I am babbling on about things that don't really make sense to anyone but me... One of my bad habits... or let's jutt say - a habit- to be vague when sharing private matters, because that way I can share without actually sharing anything. I do that a lot... not only in writing, I don't think people realise how little they actually know about me... not that I do it on purpose... It's some sort of communication disease, I am unable to express myself briefly and to the point.... God, if I keep this up, my novels will make people want to shoot themselves. It makes my writing an unreadable mess. Though, when I am accused of this openly, I just blame it on my deep philosophical inclinations. Philosophers can be hard to understand and it's never their fault.
The point is, I am here, I'm happy, and I am on my way to Barcelona. But you have probably guessed that already from the title of this blog. I was meaning to give it much more meaningful or even witty title, but it's hard to name a story if you don't know about what it's going to be just yet.
It could be anything... and I love that feeling! The taste of endless possibilities in intoxicating. It's my personal drug.
Since I am spending my entire flight writing this, you have also probably guessed that I am traveling alone. It's quite amusing how shocking this was to people, when I mentioned it. Unimaginable. In fact, the first question raised (in 95% of cases) after being informed of my trip was : 'Who are you going with?'
I know it's nice to travel with somebody, and I have nothing against it. However, traveling alone has its irreplaceable charms... at least to me... it smells of adventure.
Stepping all alone into the the unfamiliar pulls you out of you comfort zone and pushes you of the cliff into the sea of 'monsters' without caring whether you know to swim or whether the fall may kill ya. Friends and family are a magical thing... with them, we transport with us a sense of security, sense of familiar. A shield against the unknown. People don't like feeling all alone in the world... no one does, not even me. But what I came to realise over the years is that, firstly, feeling of loneliness has very little to do with physical distance. Secondly, loneliness - or lack of it- is a choice.
And I made my choice.
Suddenly setting off into the sunset by myself isn't all that scary. To the contrary , it's marvellously exhilarating!

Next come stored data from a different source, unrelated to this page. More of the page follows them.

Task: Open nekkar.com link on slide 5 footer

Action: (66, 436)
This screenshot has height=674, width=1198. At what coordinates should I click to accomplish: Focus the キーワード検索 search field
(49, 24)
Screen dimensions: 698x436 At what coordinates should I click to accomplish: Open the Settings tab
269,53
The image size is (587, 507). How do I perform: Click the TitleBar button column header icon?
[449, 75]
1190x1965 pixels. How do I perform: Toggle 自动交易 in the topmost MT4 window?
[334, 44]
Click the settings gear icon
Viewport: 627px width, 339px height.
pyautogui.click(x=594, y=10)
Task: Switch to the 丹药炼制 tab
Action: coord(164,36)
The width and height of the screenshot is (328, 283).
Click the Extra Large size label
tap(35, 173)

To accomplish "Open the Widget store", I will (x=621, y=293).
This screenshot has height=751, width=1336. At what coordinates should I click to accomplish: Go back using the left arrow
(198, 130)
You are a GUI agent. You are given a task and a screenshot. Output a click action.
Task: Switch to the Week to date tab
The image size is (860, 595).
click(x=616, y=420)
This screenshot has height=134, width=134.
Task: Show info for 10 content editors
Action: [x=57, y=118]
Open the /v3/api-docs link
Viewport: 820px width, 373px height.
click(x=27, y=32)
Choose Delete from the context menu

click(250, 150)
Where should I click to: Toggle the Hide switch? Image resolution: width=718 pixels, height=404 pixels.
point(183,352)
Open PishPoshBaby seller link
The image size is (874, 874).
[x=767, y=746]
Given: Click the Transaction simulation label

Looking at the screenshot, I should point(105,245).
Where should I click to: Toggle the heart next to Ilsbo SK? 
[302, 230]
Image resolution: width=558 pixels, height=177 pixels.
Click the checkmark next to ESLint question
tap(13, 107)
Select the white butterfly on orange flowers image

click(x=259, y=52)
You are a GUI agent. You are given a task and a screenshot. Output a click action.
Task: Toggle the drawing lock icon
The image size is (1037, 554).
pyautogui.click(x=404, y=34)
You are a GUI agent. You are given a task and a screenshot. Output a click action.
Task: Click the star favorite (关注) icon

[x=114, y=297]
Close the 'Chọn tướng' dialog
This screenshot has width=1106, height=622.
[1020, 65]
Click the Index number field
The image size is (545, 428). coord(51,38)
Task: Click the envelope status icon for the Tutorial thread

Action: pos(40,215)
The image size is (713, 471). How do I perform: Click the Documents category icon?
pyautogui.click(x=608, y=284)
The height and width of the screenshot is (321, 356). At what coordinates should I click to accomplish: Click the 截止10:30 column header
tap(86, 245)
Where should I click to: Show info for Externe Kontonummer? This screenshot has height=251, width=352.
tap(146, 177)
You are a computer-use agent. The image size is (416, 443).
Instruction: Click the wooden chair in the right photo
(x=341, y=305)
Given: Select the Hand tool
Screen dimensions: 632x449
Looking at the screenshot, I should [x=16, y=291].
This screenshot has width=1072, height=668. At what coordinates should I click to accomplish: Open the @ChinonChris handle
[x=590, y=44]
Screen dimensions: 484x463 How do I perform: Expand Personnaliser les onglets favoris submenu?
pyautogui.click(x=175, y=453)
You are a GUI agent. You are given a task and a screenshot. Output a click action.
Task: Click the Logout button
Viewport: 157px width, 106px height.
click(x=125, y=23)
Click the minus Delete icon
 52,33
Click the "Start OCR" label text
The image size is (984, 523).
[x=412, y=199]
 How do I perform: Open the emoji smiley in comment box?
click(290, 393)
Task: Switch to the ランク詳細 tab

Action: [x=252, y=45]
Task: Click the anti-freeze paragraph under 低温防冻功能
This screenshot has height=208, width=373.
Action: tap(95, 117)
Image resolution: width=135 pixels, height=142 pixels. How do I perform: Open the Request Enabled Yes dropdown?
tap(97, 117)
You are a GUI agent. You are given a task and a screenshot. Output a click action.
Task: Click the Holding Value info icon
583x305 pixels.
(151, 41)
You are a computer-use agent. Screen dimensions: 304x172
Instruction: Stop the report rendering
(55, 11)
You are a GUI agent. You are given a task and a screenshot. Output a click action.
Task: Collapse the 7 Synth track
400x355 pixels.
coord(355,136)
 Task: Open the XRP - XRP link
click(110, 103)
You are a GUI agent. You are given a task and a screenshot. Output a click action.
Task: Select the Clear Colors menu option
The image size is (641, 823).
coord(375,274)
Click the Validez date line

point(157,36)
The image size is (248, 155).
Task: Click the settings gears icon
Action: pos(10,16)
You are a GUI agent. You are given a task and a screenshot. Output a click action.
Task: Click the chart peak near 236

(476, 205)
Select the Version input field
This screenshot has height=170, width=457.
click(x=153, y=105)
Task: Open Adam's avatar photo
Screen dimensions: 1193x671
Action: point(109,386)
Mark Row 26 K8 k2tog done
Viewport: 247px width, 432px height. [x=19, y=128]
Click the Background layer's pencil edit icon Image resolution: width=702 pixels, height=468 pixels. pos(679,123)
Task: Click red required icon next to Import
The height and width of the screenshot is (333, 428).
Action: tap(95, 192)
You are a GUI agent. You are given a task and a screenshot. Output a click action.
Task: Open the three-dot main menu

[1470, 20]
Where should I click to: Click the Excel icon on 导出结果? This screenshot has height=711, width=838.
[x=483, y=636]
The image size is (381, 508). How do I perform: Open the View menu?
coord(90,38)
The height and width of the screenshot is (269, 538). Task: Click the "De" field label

Although, this might not be a general rule, I don't know... I have a nice collection of idiosyncrasies, so maybe it's just me. You see, I love people... the awesome ones in my life and in general... We are a fascinating species. but I also like being by myself time to time. I need time to recharge batteries, collect pieces of myself that scattered all over the place like a ripped bag of marbles... Everyday life is like... not-always-professionally-mastered cocktail of actions and emotions, it's easy to loose sight of what the hell is going on. In a way, this is my leave of absence... escape from the madness.
Plus, I already told you I have a weakness for stories, especially those that involve a quest. I love creating, narrating and plotting them... making them happen. I trust my imagination, I enjoy it... but I am only one person. What is one person against the world? Universe is full of crazy wonderful possibilities and twists that have never ever crossed my mind.
It's good to be in charge of your own life, but it's also good to give the world a chance to surprise you. So, I let go of the nagging urge to be in control and just go with it... This time it took me to Barcelona.
Being on your own in a foreign country makes you PAY ATTENTION to... well, to everything! People, sounds, odours... It makes you not only look but also see. So, I don't mind if people think I am a bit strange. I am OK with it. Strangeness never killed anybody...
People around me have been chatting in Spanish all flight... I don't understand a word... well maybe a word... It's been a long time since I've been in a country of which language I did not speak. This is going to be fun... I can feel it... and hear it :D
Oh we are landing, need to turn this off... the flight attendant is giving me dirty look.